SMEs account for 99.5% of all enterprises operating in Lithuania, the majority of them (83.7%) being micro-enterprises. Most SMEs (73.0%) have chosen the legal form of private limited liability company and are primarily engaged in wholesale or retail trade activities (more than one-fourth of all SMEs). The share of employees working in SMEs is around 71%, while the share of gross value added generated by SMEs is close to 65%.
Liabilities to non-banks (e.g. loans, trade payables) and equity capital are the main sources of funding for SMEs. As of 2020, equity capital financed around 45 % of SME assets, while liabilities financed 55%.
As a result of a decrease and structural changes in large NFCs’ (non-financial corporations) loan portfolios , the share of SME loans over total business loans increased by 17%. Since 2019 and amounted to 59% of the total.
SME non-bank financing has varied over time.

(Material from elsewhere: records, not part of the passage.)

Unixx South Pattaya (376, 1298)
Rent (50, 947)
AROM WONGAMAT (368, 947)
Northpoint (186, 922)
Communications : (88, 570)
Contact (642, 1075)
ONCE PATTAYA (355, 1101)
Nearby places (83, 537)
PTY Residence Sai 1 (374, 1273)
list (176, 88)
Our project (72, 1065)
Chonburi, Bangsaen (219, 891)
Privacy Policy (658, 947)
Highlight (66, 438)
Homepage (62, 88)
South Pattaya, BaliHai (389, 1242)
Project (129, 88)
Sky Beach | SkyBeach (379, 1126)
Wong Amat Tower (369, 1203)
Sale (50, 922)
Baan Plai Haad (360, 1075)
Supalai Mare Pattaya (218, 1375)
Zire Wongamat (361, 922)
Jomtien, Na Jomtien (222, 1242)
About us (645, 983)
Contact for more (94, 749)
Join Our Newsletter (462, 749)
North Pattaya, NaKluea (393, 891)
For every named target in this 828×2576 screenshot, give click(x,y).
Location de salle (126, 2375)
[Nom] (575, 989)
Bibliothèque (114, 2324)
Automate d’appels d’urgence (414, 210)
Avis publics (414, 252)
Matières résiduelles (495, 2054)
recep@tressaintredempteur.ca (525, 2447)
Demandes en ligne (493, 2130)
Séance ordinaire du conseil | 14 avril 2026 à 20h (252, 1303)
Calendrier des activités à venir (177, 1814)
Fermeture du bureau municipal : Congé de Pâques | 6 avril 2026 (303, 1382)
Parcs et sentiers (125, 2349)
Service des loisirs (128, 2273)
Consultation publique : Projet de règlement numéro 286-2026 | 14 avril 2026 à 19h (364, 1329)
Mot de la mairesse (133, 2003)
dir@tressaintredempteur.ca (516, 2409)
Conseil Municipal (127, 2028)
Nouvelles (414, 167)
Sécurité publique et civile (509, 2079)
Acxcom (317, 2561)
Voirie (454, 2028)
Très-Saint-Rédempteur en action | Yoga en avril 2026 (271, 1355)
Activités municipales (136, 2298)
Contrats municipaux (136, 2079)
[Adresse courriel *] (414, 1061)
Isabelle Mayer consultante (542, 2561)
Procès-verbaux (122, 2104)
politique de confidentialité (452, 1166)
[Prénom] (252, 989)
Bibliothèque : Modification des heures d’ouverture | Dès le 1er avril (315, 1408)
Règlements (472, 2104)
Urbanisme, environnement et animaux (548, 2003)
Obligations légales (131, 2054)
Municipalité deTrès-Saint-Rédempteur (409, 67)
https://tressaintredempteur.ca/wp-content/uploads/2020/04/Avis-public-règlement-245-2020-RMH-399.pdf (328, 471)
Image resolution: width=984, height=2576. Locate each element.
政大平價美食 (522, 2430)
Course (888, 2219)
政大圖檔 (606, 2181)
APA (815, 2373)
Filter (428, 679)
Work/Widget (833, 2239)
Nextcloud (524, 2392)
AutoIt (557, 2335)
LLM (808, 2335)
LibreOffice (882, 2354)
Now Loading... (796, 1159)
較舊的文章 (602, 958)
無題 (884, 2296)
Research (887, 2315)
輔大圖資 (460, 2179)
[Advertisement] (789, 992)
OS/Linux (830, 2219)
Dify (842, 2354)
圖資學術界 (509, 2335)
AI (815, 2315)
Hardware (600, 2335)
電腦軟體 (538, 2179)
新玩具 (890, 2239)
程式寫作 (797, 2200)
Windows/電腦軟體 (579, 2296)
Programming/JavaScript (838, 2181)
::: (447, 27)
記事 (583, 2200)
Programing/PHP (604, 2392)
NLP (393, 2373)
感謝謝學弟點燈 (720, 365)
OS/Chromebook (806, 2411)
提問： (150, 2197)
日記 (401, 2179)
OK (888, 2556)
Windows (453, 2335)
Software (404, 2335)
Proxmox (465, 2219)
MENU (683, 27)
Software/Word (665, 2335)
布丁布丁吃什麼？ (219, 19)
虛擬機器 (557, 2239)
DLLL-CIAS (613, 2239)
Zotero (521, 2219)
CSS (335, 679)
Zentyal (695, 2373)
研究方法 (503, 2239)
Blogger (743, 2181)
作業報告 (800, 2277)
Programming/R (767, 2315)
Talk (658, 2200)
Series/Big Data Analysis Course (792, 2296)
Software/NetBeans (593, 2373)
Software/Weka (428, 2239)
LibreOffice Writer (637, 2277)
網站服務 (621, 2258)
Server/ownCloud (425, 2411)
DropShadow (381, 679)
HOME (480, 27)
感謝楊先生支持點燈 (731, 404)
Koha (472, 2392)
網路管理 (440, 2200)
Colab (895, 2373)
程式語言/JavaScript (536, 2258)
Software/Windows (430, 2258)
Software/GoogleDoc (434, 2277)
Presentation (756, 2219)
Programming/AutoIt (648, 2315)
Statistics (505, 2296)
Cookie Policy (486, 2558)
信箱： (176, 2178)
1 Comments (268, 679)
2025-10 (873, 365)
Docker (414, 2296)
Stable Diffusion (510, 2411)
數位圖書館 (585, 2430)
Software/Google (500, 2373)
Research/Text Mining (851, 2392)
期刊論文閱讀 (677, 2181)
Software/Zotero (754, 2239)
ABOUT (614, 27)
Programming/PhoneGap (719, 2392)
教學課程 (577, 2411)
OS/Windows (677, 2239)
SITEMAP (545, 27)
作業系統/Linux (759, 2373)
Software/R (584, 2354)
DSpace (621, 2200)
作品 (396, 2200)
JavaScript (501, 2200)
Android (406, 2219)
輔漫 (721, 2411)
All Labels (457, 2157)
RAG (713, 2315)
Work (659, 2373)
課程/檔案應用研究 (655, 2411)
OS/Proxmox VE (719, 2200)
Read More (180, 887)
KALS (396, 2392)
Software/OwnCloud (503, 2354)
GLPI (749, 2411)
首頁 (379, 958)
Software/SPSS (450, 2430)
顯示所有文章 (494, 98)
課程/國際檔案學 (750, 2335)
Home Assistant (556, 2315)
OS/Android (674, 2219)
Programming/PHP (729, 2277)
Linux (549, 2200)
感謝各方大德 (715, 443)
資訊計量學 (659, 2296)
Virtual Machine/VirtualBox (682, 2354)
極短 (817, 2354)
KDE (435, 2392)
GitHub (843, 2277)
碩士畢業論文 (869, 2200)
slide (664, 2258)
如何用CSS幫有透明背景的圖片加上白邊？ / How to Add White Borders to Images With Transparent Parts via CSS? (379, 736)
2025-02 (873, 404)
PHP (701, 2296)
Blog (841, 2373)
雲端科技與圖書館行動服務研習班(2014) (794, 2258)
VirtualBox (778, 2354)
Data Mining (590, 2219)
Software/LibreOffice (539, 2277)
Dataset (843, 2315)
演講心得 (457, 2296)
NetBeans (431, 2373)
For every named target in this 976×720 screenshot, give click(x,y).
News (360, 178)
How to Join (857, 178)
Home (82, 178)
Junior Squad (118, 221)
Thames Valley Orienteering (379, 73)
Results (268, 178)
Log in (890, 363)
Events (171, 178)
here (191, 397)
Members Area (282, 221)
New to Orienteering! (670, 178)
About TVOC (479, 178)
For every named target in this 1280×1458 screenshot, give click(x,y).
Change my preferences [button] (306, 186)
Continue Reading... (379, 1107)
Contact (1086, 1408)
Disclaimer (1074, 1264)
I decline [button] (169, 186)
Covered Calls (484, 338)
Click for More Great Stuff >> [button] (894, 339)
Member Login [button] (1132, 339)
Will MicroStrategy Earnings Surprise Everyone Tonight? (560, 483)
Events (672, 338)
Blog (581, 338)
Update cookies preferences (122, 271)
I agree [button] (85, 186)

For example, up until 2017, the use of credit unions or crowd-funding was much lower than now: between 2017 and 2020, the credit union loan portfolio increased by two times and the crowd-funding market evolved from EUR 1 million to around EUR 40 million. However, according to the annual survey of non-financial enterprises conducted by the Bank of Lithuania, only 10% of enterprises are in need of alternative financing instruments (e.g. private capital or risk funds, crowdfunding, etc.). However, an increase in non-bank funding may be the result of tighter lending conditions. For example, the results of the same survey indicate that the share of rejected loans for micro-enterprises increased in 2018 and remained elevated until 2020, reaching around 60%.
The government supports SMEs by ensuring that they benefit from favourable conditions to obtain the necessary financing to start and develop their business. Loans with preferential rates are granted under the EU Entrepreneurship Promotion Fund. Moreover, when a company does not have sufficient collateral, it can apply to the state-controlled enterprise UAB Investicijų ir verslo garantijos (Investment and Business Guarantee Enterprise, INVEGA), which provides various options of loan guarantees, factoring, leasing and export credit repayments. INVEGA also provides an option for different preferential loans through alternative financing or crowdfunding and loans with preferential rates from the different Venture Capital funding services. In addition, municipalities provide different support schemes to SMEs; for example, when starting a business, entrepreneurs can expect support to cover their set-up costs, part of the interest payments, as well as other supports.